9. Foretelling of Judgement (see Islamic view of the Last Judgment) and Indication of Signs.
10. Reiteration of Qur'an's purpose as a Warning.

=== Straight-forward interpretation ===
According to a chronological reading of the text, the Sura ends on a bold note of warning. This is a perfectly valid reading of the text. Tafsīr al-Jalālayn concurs with this reading, suggesting in reference to ayat 91-93 that the prophet's duty is only to warn; the powerful, imminent tone expressed supports the conclusion that the final point of the Sura is the focal point.

=== Ring structure ===
Another valid reading of the text uses ring structure (see Chiastic structure). Favored in prominent modern scholar of Qur'anic studies Carl Ernst's interpretations of certain middle to late Meccan period suras, it can be applied to Sura 27 as well. In ring structure, the focal point of the piece is found in the center, surrounded front and back by parallel statements. (Such parallel statements could elaborate on one another, contrast each other, or affirm one another. Multiple interpretations exist.) One could interpret Sura 27 as follows:

1. Declaration of Qur'an through a reiterative warning of its purpose.
2. Moses's signs are ignored by Pharaoh.
3. An indication of signs with a foretelling of judgement.
4. Solomon, realizing God's blessings, dedicates himself as a Believer.
5. The Queen of Sheba is generous with Solomon, and deals well with him.
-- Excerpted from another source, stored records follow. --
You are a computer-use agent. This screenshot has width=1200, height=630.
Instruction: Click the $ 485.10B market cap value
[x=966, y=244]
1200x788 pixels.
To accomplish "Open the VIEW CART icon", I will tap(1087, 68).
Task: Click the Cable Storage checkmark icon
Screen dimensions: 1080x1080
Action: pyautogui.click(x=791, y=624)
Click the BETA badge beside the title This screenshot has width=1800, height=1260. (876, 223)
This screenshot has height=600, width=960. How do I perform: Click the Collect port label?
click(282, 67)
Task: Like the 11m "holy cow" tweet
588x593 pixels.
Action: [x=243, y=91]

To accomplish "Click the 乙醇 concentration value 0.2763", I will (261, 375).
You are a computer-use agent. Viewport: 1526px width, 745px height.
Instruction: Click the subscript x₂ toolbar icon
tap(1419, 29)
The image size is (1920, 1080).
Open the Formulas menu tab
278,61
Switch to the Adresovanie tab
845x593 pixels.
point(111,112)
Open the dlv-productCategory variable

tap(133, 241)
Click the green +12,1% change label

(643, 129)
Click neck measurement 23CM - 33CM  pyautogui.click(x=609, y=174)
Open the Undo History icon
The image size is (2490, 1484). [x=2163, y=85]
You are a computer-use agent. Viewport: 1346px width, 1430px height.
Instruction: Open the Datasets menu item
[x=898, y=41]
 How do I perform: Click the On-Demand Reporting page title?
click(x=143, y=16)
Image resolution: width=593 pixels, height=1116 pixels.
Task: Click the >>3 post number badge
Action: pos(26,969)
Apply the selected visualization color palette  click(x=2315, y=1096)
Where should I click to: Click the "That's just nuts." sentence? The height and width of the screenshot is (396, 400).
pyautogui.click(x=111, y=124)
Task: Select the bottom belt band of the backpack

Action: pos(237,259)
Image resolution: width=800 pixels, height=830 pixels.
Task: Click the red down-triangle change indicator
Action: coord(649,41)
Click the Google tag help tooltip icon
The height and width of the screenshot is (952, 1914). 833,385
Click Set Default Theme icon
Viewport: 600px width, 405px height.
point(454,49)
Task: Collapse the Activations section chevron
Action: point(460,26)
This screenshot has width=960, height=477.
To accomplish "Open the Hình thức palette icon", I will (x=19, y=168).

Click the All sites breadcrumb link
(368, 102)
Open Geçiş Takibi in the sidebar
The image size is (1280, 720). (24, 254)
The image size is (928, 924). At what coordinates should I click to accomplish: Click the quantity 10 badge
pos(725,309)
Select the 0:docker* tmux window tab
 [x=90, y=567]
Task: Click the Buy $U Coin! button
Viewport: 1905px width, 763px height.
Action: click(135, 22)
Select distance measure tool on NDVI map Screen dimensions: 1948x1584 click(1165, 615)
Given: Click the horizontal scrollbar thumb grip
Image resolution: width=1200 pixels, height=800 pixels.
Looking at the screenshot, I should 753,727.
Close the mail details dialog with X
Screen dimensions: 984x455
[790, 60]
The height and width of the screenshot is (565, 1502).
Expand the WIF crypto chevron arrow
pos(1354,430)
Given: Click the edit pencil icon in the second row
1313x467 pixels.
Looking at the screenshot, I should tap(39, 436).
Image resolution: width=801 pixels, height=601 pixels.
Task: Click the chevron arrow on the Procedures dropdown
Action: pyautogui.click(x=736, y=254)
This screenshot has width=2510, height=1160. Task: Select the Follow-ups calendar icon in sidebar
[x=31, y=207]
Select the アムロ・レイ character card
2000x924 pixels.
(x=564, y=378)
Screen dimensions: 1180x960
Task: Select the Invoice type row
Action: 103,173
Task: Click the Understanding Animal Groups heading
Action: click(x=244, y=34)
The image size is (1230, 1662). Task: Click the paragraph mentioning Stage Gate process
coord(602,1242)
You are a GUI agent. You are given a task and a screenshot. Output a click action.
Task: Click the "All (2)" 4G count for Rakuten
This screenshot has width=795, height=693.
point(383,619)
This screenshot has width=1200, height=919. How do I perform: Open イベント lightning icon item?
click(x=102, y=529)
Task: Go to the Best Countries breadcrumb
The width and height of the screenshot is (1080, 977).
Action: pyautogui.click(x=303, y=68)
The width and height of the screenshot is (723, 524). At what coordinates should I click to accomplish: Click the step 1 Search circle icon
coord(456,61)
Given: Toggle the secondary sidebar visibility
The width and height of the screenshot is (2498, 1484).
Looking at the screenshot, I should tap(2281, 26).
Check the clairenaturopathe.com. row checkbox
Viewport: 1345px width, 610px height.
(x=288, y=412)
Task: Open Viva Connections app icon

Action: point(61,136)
She converts from disbelief, then devotes herself to tawhid.
6. After rejecting their prophets, God destroys the Sodomites, and the people of Thamud, leading to a general declaration of abandonment for disbelievers.
7. The conclusive interpretation from ring structure: A rebuke of disbelief through a declaration of God's omnipotence, omnipresence, and omniscience.